● **Try it**
Retype each item below without changing a single character.

[Stored data]
________________

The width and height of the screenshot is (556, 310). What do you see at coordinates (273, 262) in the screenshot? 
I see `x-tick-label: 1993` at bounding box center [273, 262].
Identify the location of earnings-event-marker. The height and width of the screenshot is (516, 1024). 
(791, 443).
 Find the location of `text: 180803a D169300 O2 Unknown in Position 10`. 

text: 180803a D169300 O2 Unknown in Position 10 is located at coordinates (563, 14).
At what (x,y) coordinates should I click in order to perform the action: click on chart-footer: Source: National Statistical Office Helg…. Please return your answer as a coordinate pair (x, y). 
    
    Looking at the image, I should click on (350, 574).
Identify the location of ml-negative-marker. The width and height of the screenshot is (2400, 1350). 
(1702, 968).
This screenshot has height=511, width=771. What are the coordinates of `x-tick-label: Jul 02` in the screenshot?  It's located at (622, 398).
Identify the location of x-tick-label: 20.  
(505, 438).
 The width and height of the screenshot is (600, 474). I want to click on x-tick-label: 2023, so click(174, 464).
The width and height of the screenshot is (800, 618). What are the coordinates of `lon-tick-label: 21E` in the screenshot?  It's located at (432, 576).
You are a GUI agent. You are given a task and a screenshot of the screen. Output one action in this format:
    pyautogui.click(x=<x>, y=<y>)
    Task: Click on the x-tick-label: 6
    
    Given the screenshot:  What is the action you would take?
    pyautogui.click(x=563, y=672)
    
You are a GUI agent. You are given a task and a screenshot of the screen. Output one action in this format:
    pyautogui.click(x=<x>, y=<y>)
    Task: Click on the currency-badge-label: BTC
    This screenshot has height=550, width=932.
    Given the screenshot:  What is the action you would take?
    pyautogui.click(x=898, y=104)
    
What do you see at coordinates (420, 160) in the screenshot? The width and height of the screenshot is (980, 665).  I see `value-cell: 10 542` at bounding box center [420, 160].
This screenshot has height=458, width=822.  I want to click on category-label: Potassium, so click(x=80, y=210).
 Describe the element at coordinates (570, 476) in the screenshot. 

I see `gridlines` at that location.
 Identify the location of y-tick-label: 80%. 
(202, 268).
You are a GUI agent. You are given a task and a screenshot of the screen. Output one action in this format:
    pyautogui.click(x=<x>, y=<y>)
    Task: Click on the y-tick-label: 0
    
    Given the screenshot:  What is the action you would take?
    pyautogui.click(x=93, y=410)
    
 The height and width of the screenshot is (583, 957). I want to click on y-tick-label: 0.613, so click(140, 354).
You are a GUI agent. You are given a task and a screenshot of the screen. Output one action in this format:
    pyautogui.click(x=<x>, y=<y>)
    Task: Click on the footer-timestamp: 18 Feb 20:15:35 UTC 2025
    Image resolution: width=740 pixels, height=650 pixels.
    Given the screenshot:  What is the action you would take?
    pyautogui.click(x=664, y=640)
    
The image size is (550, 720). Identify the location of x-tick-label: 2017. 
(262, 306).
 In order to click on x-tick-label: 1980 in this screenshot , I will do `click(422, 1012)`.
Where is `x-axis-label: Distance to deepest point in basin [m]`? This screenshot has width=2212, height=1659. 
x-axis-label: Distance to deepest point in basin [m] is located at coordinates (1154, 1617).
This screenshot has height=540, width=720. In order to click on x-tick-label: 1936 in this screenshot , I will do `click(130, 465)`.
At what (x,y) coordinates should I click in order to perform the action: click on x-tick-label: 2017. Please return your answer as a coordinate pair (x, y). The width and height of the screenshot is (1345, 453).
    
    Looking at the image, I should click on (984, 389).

________________

● **Exercise output**
The width and height of the screenshot is (556, 310). What do you see at coordinates (273, 262) in the screenshot? 
I see `x-tick-label: 1993` at bounding box center [273, 262].
Identify the location of earnings-event-marker. The height and width of the screenshot is (516, 1024). 
(791, 443).
 Find the location of `text: 180803a D169300 O2 Unknown in Position 10`. 

text: 180803a D169300 O2 Unknown in Position 10 is located at coordinates (563, 14).
At what (x,y) coordinates should I click in order to perform the action: click on chart-footer: Source: National Statistical Office Helg…. Please return your answer as a coordinate pair (x, y). 
    
    Looking at the image, I should click on (350, 574).
Identify the location of ml-negative-marker. The width and height of the screenshot is (2400, 1350). 
(1702, 968).
This screenshot has height=511, width=771. What are the coordinates of `x-tick-label: Jul 02` in the screenshot?  It's located at (622, 398).
Identify the location of x-tick-label: 20.  
(505, 438).
 The width and height of the screenshot is (600, 474). I want to click on x-tick-label: 2023, so click(174, 464).
The width and height of the screenshot is (800, 618). What are the coordinates of `lon-tick-label: 21E` in the screenshot?  It's located at (432, 576).
You are a GUI agent. You are given a task and a screenshot of the screen. Output one action in this format:
    pyautogui.click(x=<x>, y=<y>)
    Task: Click on the x-tick-label: 6
    
    Given the screenshot:  What is the action you would take?
    pyautogui.click(x=563, y=672)
    
You are a GUI agent. You are given a task and a screenshot of the screen. Output one action in this format:
    pyautogui.click(x=<x>, y=<y>)
    Task: Click on the currency-badge-label: BTC
    This screenshot has height=550, width=932.
    Given the screenshot:  What is the action you would take?
    pyautogui.click(x=898, y=104)
    
What do you see at coordinates (420, 160) in the screenshot? The width and height of the screenshot is (980, 665).  I see `value-cell: 10 542` at bounding box center [420, 160].
This screenshot has height=458, width=822.  I want to click on category-label: Potassium, so click(x=80, y=210).
 Describe the element at coordinates (570, 476) in the screenshot. 

I see `gridlines` at that location.
 Identify the location of y-tick-label: 80%. 
(202, 268).
You are a GUI agent. You are given a task and a screenshot of the screen. Output one action in this format:
    pyautogui.click(x=<x>, y=<y>)
    Task: Click on the y-tick-label: 0
    
    Given the screenshot:  What is the action you would take?
    pyautogui.click(x=93, y=410)
    
 The height and width of the screenshot is (583, 957). I want to click on y-tick-label: 0.613, so click(140, 354).
You are a GUI agent. You are given a task and a screenshot of the screen. Output one action in this format:
    pyautogui.click(x=<x>, y=<y>)
    Task: Click on the footer-timestamp: 18 Feb 20:15:35 UTC 2025
    Image resolution: width=740 pixels, height=650 pixels.
    Given the screenshot:  What is the action you would take?
    pyautogui.click(x=664, y=640)
    
The image size is (550, 720). Identify the location of x-tick-label: 2017. 
(262, 306).
 In order to click on x-tick-label: 1980 in this screenshot , I will do `click(422, 1012)`.
Where is `x-axis-label: Distance to deepest point in basin [m]`? This screenshot has width=2212, height=1659. 
x-axis-label: Distance to deepest point in basin [m] is located at coordinates (1154, 1617).
This screenshot has height=540, width=720. In order to click on x-tick-label: 1936 in this screenshot , I will do `click(130, 465)`.
At what (x,y) coordinates should I click in order to perform the action: click on x-tick-label: 2017. Please return your answer as a coordinate pair (x, y). The width and height of the screenshot is (1345, 453).
    
    Looking at the image, I should click on (984, 389).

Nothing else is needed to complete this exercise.